Trinity Benson

No. 17, 19
- Position: Wide receiver

Personal information
- Born: January 16, 1997 (age 29) Lewisville, Texas, U.S.
- Listed height: 5 ft 11 in (1.80 m)
- Listed weight: 180 lb (82 kg)

Career information
- High school: Lewisville
- College: East Central
- NFL draft: 2019: undrafted

Career history
- Denver Broncos (2019–2021)*; Detroit Lions (2021); Denver Broncos (2022)*; Detroit Lions (2022); Cleveland Browns (2023)*;
- * Offseason or practice squad member only

Career NFL statistics
- Receptions: 10
- Receiving yards: 103
- Stats at Pro Football Reference

= Trinity Benson =

American football player (born 1997)

Trinity Benson (born January 16, 1997) is an American former professional football player who was a wide receiver in the National Football League (NFL). He played college football for the East Central Tigers.

==College career==
Benson played college football for the East Central Tigers. He rushed for 324 yards and five touchdowns with 507 yards and four touchdowns on 45 receptions as a senior and was named first-team All-Great American Conference.

==Professional career==

Pre-draft measurables
| Height | Weight | Arm length | Hand span | 40-yard dash | 10-yard split | 20-yard split | 20-yard shuttle | Three-cone drill | Vertical jump | Broad jump | Bench press |
| 5 ft 11+1⁄4 in (1.81 m) | 182 lb (83 kg) | 32+1⁄8 in (0.82 m) | 9+3⁄8 in (0.24 m) | 4.44 s | 1.60 s | 2.54 s | 4.25 s | 6.87 s | 40.5 in (1.03 m) | 10 ft 4 in (3.15 m) | 15 reps |
All values from Pro Day

===Denver Broncos (first stint)===
Benson signed with the Denver Broncos as an undrafted free agent on April 29, 2019. He was cut by the team at the end of training camp on August 31. The Broncos re-signed Benson to their practice squad on September 24.

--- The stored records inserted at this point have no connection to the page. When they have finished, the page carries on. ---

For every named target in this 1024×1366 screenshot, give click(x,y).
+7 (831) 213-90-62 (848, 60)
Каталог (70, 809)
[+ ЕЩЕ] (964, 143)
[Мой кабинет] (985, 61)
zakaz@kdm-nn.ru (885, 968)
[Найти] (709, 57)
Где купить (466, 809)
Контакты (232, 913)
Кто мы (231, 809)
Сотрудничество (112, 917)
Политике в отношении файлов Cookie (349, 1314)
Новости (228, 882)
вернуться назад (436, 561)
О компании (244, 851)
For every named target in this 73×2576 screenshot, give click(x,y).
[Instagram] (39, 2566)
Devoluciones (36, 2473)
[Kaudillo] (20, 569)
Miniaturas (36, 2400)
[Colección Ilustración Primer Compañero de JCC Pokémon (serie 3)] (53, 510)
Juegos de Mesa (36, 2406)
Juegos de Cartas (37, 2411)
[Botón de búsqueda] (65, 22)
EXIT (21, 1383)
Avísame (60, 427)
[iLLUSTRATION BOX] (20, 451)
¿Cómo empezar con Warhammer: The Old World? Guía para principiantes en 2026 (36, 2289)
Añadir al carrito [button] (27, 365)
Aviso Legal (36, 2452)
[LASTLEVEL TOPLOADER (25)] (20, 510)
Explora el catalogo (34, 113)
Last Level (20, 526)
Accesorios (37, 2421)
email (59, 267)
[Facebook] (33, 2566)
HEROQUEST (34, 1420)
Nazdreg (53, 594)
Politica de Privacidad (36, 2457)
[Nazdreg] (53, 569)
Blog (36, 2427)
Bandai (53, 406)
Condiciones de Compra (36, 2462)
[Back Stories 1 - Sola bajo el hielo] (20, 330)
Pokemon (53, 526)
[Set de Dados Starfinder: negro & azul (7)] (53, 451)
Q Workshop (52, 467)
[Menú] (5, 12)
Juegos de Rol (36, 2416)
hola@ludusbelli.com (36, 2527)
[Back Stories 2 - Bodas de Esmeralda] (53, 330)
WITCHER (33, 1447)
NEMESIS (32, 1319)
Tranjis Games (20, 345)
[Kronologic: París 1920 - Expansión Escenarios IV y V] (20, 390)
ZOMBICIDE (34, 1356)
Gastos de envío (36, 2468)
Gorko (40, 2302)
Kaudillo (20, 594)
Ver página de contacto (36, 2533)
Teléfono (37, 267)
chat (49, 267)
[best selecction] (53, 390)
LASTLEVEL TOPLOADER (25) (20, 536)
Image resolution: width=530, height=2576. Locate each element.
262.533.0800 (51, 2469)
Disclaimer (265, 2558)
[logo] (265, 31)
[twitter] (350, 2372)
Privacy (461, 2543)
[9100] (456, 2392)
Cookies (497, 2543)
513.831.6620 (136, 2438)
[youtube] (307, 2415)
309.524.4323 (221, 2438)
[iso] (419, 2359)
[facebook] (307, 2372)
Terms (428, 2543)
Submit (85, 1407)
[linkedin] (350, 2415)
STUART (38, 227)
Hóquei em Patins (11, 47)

===Detroit Lions (first stint)===
On August 31, 2021, the Broncos traded Benson and a sixth-round selection in the 2023 NFL draft to the Detroit Lions in exchange for fifth- and seventh-round selections in the 2022 NFL draft.

On August 30, 2022, Benson was waived by the Lions.

===Denver Broncos (second stint)===
On October 11, 2022, Benson was signed to the Broncos practice squad.

===Detroit Lions (second stint)===
On November 9, 2022, Benson was signed by the Lions off the Broncos practice squad. He was placed on injured reserve on November 18. Benson was waived on August 27, 2023.

===Cleveland Browns===
On November 7, 2023, Benson was signed to the Cleveland Browns practice squad. He was released on November 20.

==NFL career statistics==

===Regular season===

| Year | Team | GP | GS | Receiving |  |  |  |  |  |  | Fumbles |  |
| Rec | Tgt | Yds | Avg | Lng | TD | FD | Fum | Lost |
| 2021 | DET | 8 | 3 | 10 | 22 | 103 | 10.3 | 24 | 0 | 4 | 0 | 0 |
| 2022 | DET | 1 | 0 | 0 | 0 | 0 | 0.0 | 0 | 0 | 0 | 0 | 0 |
| Total |  | 9 | 3 | 10 | 22 | 103 | 10.3 | 24 | 0 | 4 | 0 | 0 |

==Personal life==
In May 2024, Benson began dating professional soccer player Trinity Rodman, the daughter of former NBA player Dennis Rodman.